JARDINEIRO DO ÉDEN OU FORASTEIRO
E então pergunto
há lugar neste verso
jardim do Éden ou seu inverso
Eu
aquela que chegando perene
ao espaço concreto
onde a nomearam
se ri
Eu hoje esta noite
imploraria sem vergonha alguma
aos traficantes das agulhas do relógio
a eternidade de tua coluna vertebral
observar-te assim diminuto
ofuscado carpindo
os caroços de meu baixo ventre
Eu
que desde esse dia
desenvolvi um estranho interesse botânico
tendente à obsessão vegetal
– o verde saboroso meu amor esperança
Úmido sensitivo propenso a dar frutos –
Receberia teu ar quente
como esta brisa de janeiro
te enxaguaria os pés e as culpas
lamberia tua fronte salobre
e poria a mesa e o pão
Amassaria em teu desejo meu nome
de trigo e cevada
cordeiro no mel
enquanto sujeito teu coração
com minhas mãos em chagas
e o ponho a descansar
à sombra daquele arbusto
O RIO QUE TINHA OUTRO NOME
Amei em terras estranhas, fiz amor em águas salobres certa de que temia e odiava qualquer mar. Minha casa era a ponte (debaixo da ponte era feliz a menina que foi minha mãe), a doce água de um rio e sua ribeira eram a única coisa capaz de me conter. Caminhei pela praia na noite e temi que meu amor me afogasse nesse sem fim de caldo, nessa sem fronteira que era negra e em cada onda rompendo-se via os dentes dos cães ferozes. Certifico-me de que só sei nadar em água doce, de que posso não morrer sempre que do outro lado haja outra ribeira.

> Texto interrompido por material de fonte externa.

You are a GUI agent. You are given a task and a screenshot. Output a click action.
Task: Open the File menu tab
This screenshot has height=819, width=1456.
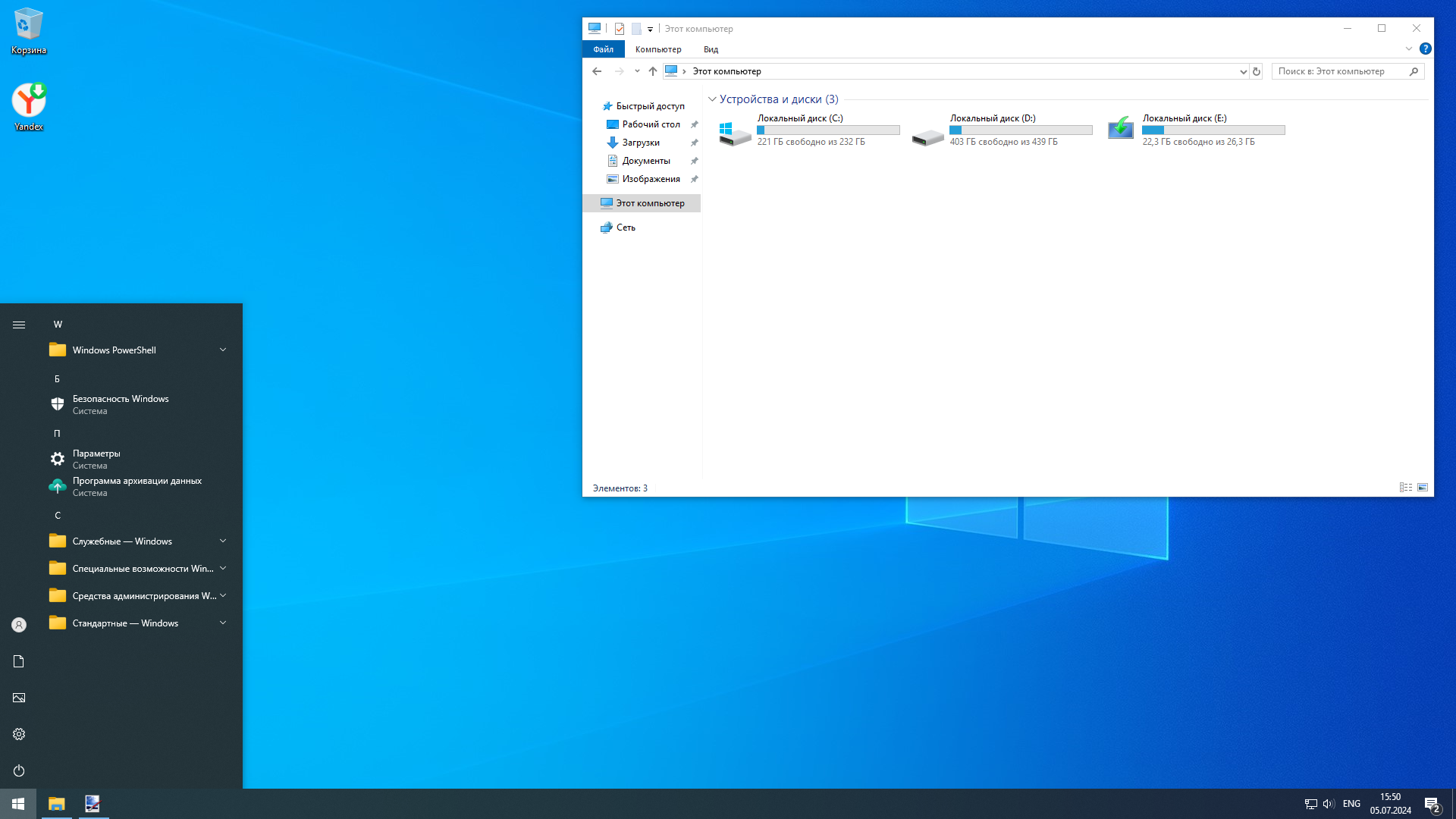(604, 49)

As melhores fotos de minha infância foram feitas por meus pais na costa do rio Uruguai, entre pedras e paredões pedregosos desses hectares que eram a nossa salvação. O rio afogou uma parelha de seres queridos e até mesmo devolveu a meu pai um cadáver de vinte dias apodrecido (alguém de Entre Ríos baleado pela polícia), e mesmo assim todos os homens de minha família compraram lanchas e encalhar na metade do rio a escutar o nada era o que lhes dava uma paz sem redes.
A família
meu pai
minha mãe
um machado
meu avô
cortava cana
as mãos negras
de melaço
seus dedos doces
lambo meus dedos
gomados
em teu sangue
lavo com água
salobre
minhas mãos
tuas marcas
um mar distante
da água clara
do rio que
tinha outro
nome:
(…), nesse sentido, poderíamos também apreciar conversas, objetos ou detalhes triviais que nos aparecem no dia a dia e que se movem estética e poeticamente sem qualquer intenção, à espreita da qualidade poética de que falei acima.